Fantacalcio,
croce e delizia.
Ecco perchè ci piace viverlo in ogni suo aspetto, con tanto di
discussioni animate per tutta la settimana, scommessa la domenica
mattina e, ovviamente, il Fantacalcio. Questo gioco, arrivato in
Italia grazie al giornalista Riccardo Albini, può tirarti su dopo
una giornata in cui la tua squadra ha preso una sonora paliata o
gettarti nello sconforto più totale nonostante una vittoria dei
tuoi. Ma a volte capita, se si è particolarmente fortunelli, di
pagare l'iscrizione ad una lega, svenarsi per l'acquisto
dell'Ibrahimovic di turno e...vedere il proprio fantacampionato
andare in pezzi di fronte al crack del suo ginocchio dopo i primi 20
minuti della gara d'esordio: un dramma che tutti abbiamo vissuto
almeno una volta. Come detto, Albini è considerato da tutti
l'inventore nel 1988 del Fantacalcio, ma è ben noto che la sua idea
prende spunto dall'americano Fantasy Football, che a quel tempo era
già piuttosto popolare negli States ed era afflitto dalla medesima
sciagura dell'infortunato di lusso...almeno fino all'arrivo di
Anthony Giaccone.The land of the opportunity.

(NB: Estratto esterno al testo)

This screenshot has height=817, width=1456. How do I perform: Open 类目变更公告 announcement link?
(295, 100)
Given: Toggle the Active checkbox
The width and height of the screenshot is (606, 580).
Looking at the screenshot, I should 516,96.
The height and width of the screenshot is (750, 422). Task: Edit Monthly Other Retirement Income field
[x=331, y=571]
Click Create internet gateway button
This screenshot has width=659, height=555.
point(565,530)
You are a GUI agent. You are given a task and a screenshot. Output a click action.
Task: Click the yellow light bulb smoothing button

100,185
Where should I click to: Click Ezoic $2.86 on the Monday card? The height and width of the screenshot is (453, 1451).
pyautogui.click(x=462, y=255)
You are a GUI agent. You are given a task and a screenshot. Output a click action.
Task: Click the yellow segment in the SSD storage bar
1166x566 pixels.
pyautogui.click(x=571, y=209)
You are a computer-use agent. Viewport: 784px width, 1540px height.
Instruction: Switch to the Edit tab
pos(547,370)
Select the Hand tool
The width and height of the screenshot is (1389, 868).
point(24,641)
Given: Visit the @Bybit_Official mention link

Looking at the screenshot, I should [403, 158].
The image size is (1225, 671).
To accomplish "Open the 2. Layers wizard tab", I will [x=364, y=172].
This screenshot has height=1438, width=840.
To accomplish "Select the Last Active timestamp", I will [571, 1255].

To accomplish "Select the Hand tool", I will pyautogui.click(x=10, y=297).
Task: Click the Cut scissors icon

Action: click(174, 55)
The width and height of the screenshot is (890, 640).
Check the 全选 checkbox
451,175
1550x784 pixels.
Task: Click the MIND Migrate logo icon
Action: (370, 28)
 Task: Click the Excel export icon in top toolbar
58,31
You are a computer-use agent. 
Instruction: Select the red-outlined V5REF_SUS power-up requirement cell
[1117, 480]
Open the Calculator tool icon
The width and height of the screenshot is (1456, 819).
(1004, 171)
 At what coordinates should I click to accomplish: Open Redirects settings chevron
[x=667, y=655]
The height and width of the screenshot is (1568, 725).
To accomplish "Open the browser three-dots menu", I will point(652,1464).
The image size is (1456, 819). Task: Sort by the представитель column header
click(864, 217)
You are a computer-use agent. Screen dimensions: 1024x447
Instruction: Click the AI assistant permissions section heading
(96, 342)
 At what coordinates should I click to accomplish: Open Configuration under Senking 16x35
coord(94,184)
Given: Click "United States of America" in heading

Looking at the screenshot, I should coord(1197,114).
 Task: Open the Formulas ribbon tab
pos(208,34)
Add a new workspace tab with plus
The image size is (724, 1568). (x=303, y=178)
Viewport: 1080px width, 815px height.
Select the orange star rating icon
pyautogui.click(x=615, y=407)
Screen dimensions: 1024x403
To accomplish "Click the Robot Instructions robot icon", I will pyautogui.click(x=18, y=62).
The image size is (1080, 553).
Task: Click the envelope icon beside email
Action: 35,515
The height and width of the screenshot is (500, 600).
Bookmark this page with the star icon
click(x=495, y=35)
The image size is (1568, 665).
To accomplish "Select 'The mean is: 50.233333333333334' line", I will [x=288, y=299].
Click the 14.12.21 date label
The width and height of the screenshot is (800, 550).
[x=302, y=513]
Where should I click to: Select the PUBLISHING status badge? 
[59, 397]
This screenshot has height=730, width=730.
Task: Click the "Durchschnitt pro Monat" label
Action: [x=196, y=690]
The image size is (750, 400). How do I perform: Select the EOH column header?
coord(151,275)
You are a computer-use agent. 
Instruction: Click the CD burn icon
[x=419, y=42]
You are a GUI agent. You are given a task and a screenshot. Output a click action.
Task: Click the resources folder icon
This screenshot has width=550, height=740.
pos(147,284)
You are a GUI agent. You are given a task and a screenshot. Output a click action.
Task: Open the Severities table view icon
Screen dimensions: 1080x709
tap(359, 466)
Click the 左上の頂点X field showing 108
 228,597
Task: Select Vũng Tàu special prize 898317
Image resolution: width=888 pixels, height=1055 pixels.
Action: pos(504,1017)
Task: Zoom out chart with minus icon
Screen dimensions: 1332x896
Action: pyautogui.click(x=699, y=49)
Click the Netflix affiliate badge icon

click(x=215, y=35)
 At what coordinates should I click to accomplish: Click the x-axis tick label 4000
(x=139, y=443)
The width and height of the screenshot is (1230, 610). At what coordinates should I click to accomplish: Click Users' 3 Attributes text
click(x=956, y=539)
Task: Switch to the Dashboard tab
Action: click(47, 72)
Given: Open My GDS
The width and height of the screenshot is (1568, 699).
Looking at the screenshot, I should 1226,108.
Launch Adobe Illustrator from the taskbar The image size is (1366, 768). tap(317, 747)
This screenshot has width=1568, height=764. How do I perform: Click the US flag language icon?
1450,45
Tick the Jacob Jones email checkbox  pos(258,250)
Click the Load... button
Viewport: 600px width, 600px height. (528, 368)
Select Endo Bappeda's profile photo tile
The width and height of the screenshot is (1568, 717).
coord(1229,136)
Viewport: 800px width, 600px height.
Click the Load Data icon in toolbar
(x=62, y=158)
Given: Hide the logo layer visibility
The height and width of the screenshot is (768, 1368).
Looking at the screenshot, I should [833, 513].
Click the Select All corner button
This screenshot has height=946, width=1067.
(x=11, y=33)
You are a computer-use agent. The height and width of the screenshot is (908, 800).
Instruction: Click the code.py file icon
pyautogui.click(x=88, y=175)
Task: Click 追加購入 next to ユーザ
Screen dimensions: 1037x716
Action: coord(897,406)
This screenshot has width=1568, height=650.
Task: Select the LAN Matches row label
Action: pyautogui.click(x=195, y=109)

Quest'uomo, ha avuto un'idea tanto semplice quanto geniale e, con i giusti accorgimenti, ne ha fatto un business, praticamente dal nulla. Tutto nacque nel 2008, quando l'infortunio di Tom Brady, quarterback dei New England Patriots alla prima giornata di campionato, distrusse i sogni di gloria di centinaia di migliaia di fantagiocatori americani. Il loro dramma fece la fortuna di Giaccone, a cui si accese la lampadina. In pratica sul suo sito, (fantasyplayerprotect.com) offre polizze assicurative per i giocatori acquistati nelle varie leghe online americane. Vi basterà pagare, per ogni giocatore che volete assicurare, il 10% della quota di ingresso alla lega e, se il ragazzo si spezza, il buon vecchio Anthony vi risarcirà dell'intera quota di iscrizione. Fantastico!